:: Assignment ::
Copy out the listing below exactly, please, and skip any pictures.

:: Given data ::
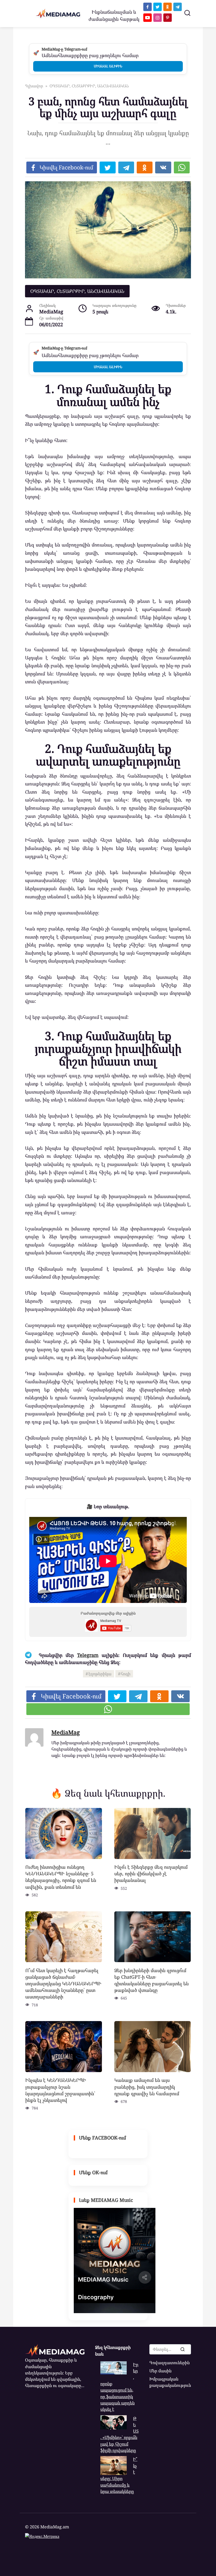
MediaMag (65, 1732)
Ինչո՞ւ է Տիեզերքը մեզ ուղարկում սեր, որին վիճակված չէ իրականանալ (151, 1873)
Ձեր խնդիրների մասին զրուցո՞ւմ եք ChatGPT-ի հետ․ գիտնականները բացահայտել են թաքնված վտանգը (151, 1980)
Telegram (88, 1655)
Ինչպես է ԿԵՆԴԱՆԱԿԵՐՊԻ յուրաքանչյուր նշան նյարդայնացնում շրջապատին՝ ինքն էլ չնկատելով (60, 2090)
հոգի (125, 1674)
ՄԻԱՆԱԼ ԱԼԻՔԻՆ (108, 66)
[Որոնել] (182, 2349)
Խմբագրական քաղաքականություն (170, 2382)
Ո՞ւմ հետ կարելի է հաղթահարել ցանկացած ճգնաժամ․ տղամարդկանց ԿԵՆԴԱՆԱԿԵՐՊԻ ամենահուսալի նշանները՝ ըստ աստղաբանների (63, 1983)
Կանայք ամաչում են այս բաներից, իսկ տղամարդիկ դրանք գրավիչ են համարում (146, 2086)
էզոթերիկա (100, 1674)
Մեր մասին (160, 2371)
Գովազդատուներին (169, 2362)
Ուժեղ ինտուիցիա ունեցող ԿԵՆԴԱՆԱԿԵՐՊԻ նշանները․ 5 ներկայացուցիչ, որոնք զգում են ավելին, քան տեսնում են (60, 1877)
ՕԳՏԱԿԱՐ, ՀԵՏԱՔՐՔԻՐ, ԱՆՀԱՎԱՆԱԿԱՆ (77, 291)
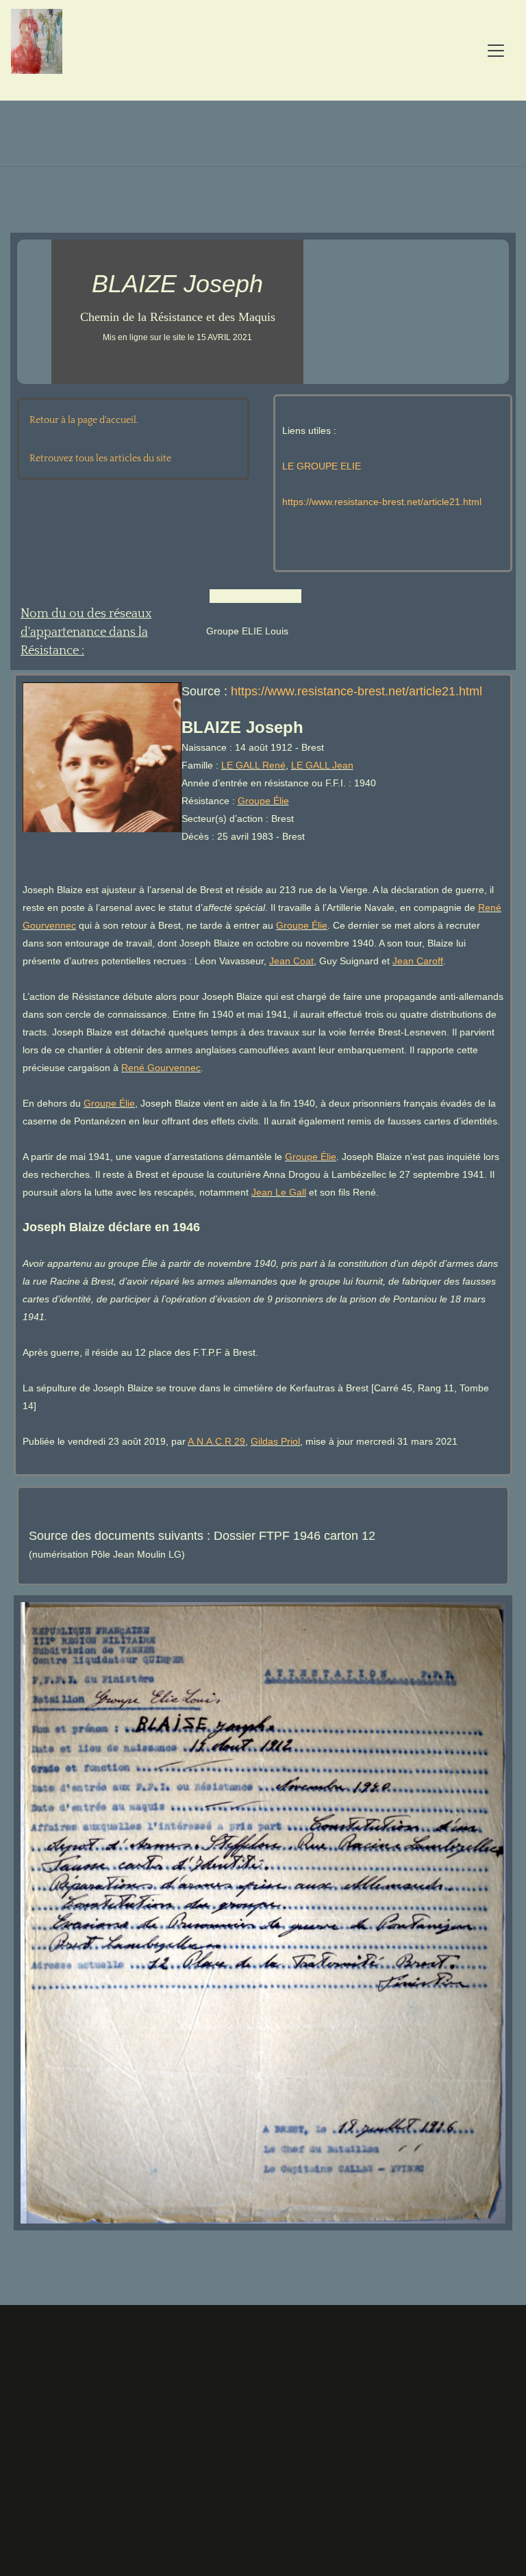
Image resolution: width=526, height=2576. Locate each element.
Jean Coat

:: Solution to the problem ::
MediaMag (65, 1732)
Ինչո՞ւ է Տիեզերքը մեզ ուղարկում սեր, որին վիճակված չէ իրականանալ (151, 1873)
Ձեր խնդիրների մասին զրուցո՞ւմ եք ChatGPT-ի հետ․ գիտնականները բացահայտել են թաքնված վտանգը (151, 1980)
Telegram (88, 1655)
Ինչպես է ԿԵՆԴԱՆԱԿԵՐՊԻ յուրաքանչյուր նշան նյարդայնացնում շրջապատին՝ ինքն էլ չնկատելով (60, 2090)
հոգի (125, 1674)
ՄԻԱՆԱԼ ԱԼԻՔԻՆ (108, 66)
[Որոնել] (182, 2349)
Խմբագրական քաղաքականություն (170, 2382)
Ո՞ւմ հետ կարելի է հաղթահարել ցանկացած ճգնաժամ․ տղամարդկանց ԿԵՆԴԱՆԱԿԵՐՊԻ ամենահուսալի նշանները՝ ըստ աստղաբանների (63, 1983)
Կանայք ամաչում են այս բաներից, իսկ տղամարդիկ դրանք գրավիչ են համարում (146, 2086)
էզոթերիկա (100, 1674)
Մեր մասին (160, 2371)
Գովազդատուներին (169, 2362)
Ուժեղ ինտուիցիա ունեցող ԿԵՆԴԱՆԱԿԵՐՊԻ նշանները․ 5 ներկայացուցիչ, որոնք զգում են ավելին, քան տեսնում են (60, 1877)
ՕԳՏԱԿԱՐ, ՀԵՏԱՔՐՔԻՐ, ԱՆՀԱՎԱՆԱԿԱՆ (77, 291)
Image resolution: width=526, height=2576. Locate each element.
Jean Coat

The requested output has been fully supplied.